**WHAT THIS TASK INVOLVES:** Tally the lines of the listing below that contain the string "icon", treating uppercase and lowercase as distinct, and give only the resulting number.

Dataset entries

────

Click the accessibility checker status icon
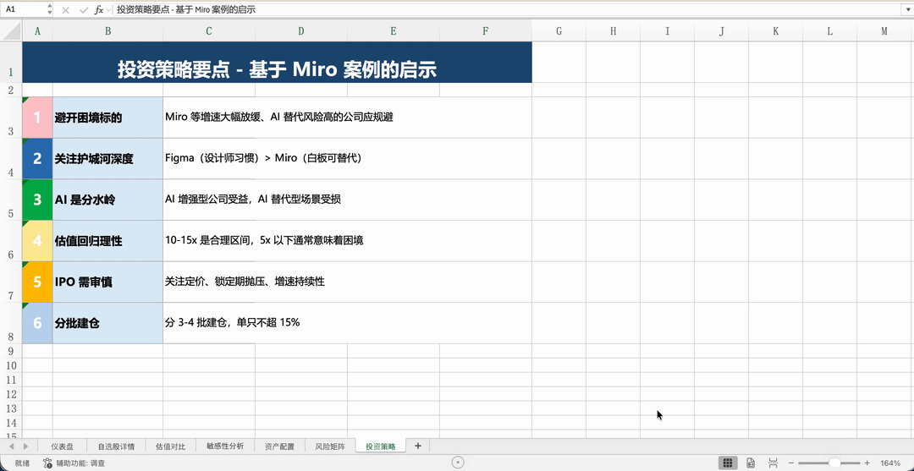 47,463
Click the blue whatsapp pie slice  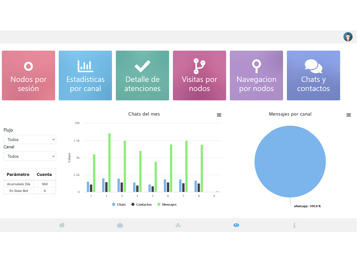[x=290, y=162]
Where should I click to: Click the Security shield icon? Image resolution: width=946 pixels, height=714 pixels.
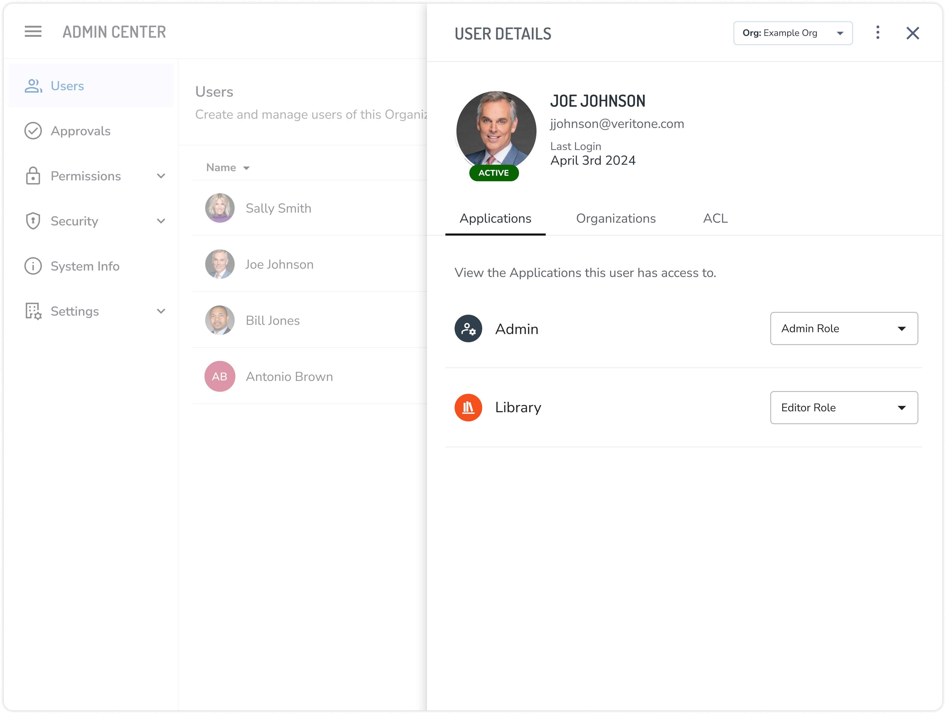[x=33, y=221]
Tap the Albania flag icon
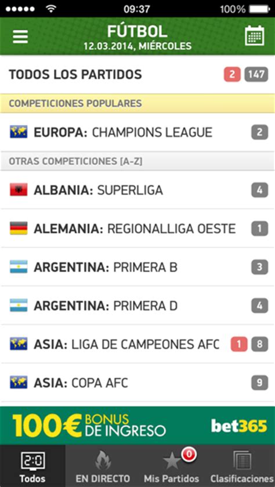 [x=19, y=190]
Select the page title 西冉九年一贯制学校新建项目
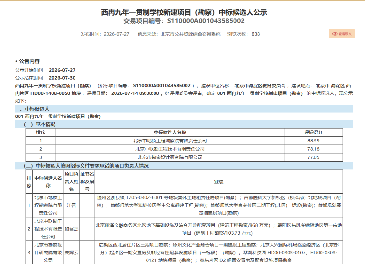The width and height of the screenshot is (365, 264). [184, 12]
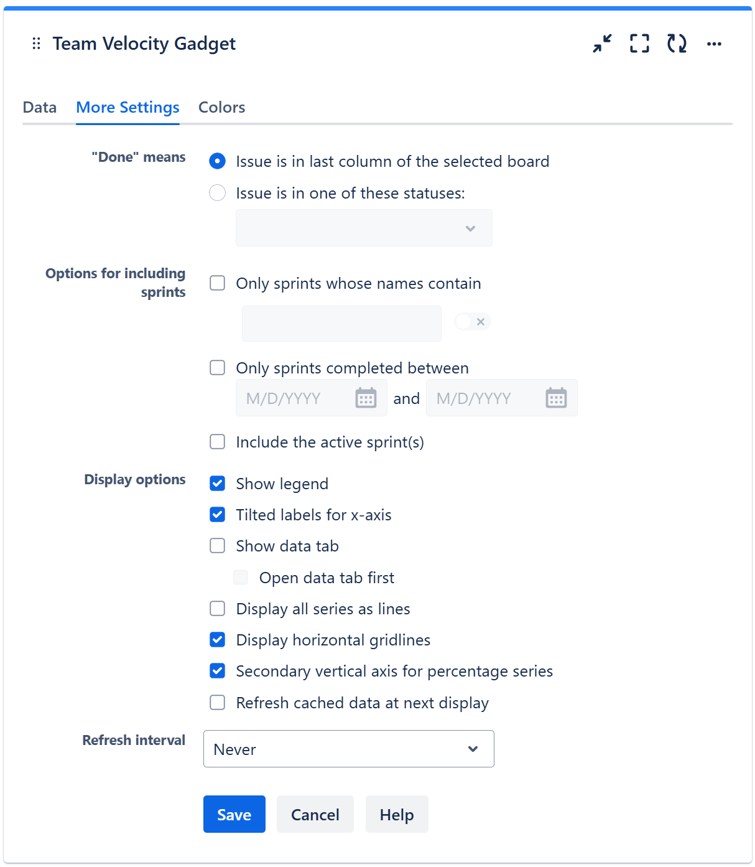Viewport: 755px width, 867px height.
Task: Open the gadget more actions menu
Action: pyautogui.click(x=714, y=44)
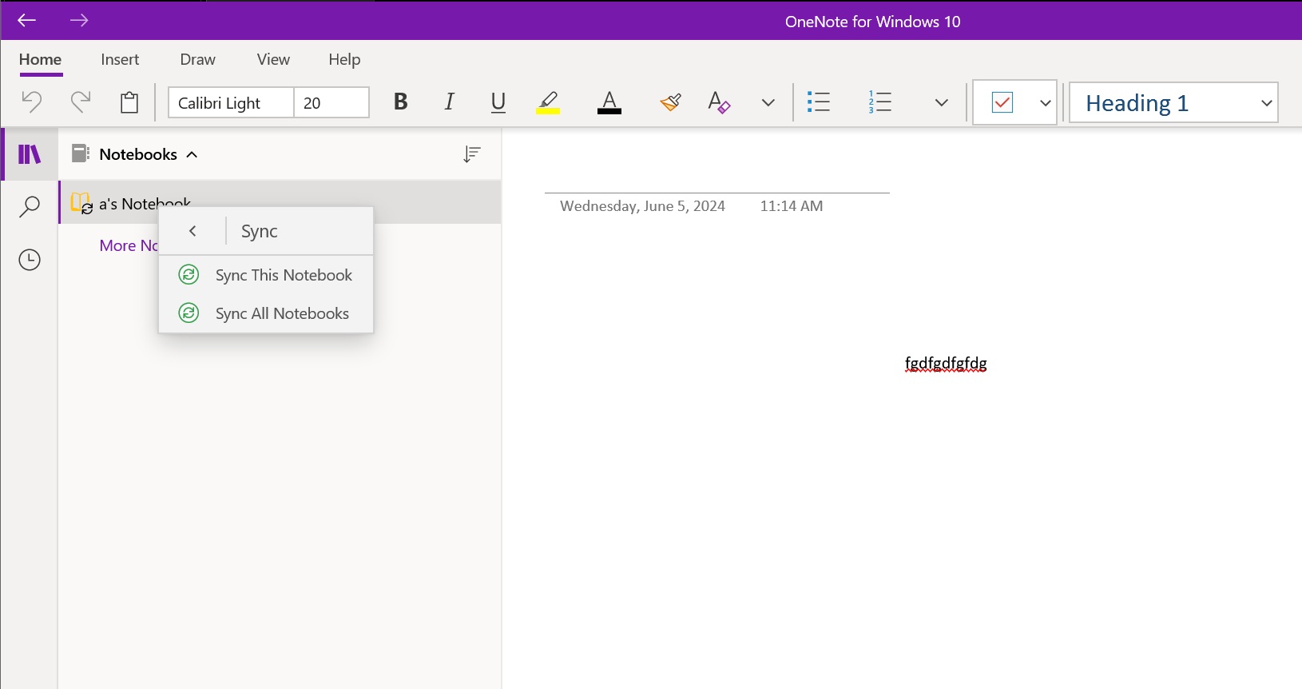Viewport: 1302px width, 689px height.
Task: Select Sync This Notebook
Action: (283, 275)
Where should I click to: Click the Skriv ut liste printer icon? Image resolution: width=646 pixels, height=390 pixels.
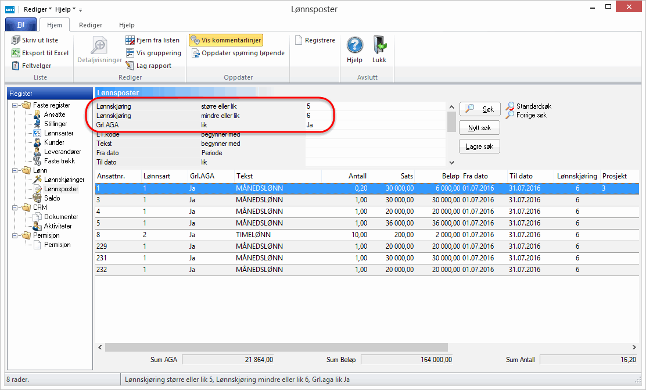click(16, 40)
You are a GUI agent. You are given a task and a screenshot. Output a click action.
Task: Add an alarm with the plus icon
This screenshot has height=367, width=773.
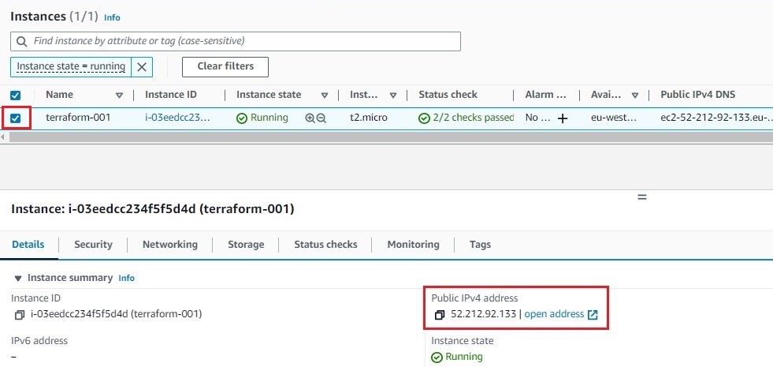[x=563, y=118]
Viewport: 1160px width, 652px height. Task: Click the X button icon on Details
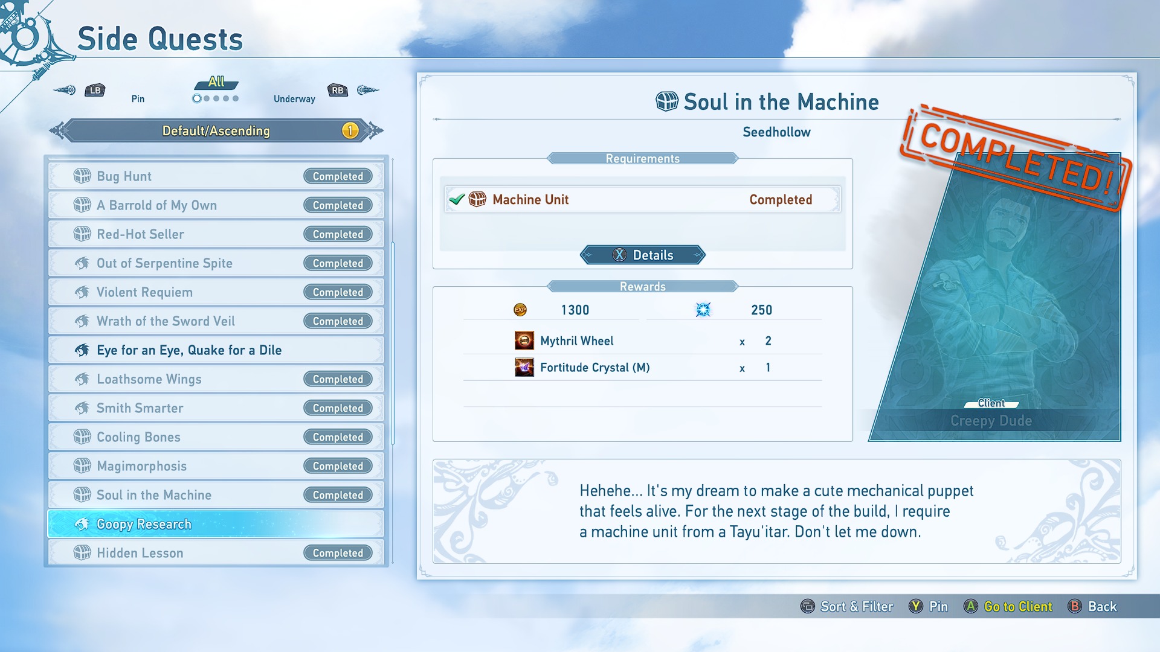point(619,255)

────

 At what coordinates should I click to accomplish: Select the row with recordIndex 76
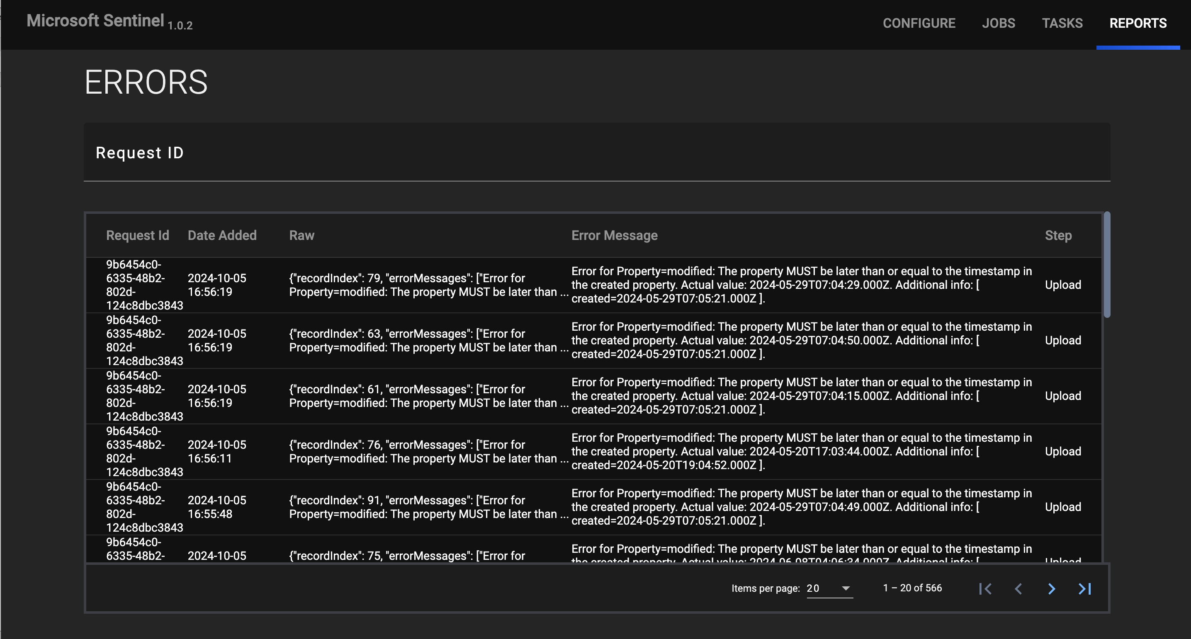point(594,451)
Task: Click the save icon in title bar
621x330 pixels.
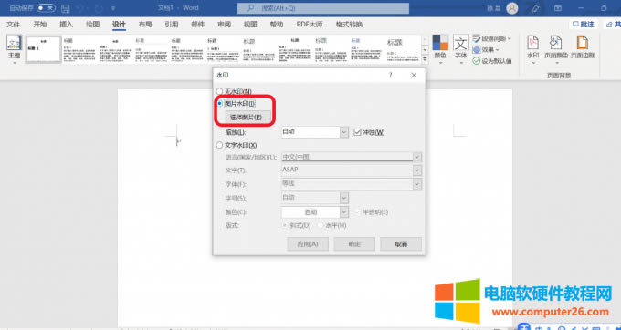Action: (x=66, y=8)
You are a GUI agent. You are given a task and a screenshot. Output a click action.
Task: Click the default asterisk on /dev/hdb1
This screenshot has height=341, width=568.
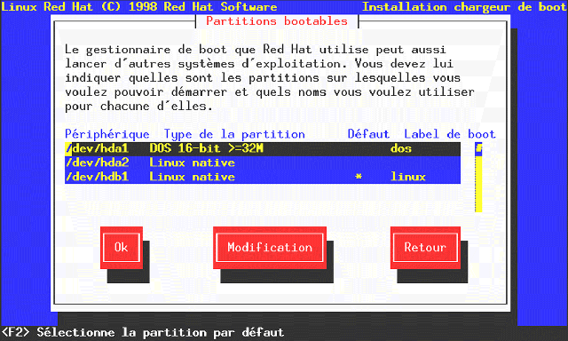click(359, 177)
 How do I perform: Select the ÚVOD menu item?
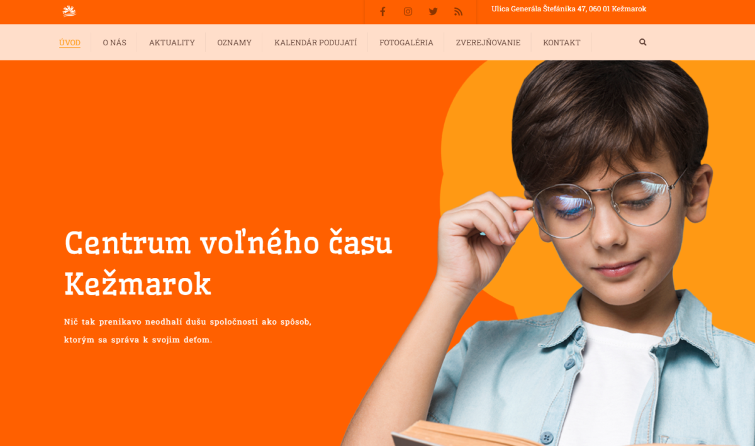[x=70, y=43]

────

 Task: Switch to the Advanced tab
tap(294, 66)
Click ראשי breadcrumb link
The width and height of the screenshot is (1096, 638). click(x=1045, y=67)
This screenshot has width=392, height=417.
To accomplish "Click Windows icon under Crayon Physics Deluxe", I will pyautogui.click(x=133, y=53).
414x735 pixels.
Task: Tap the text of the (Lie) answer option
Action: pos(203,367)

────

**PROBLEM SOLUTION:** 8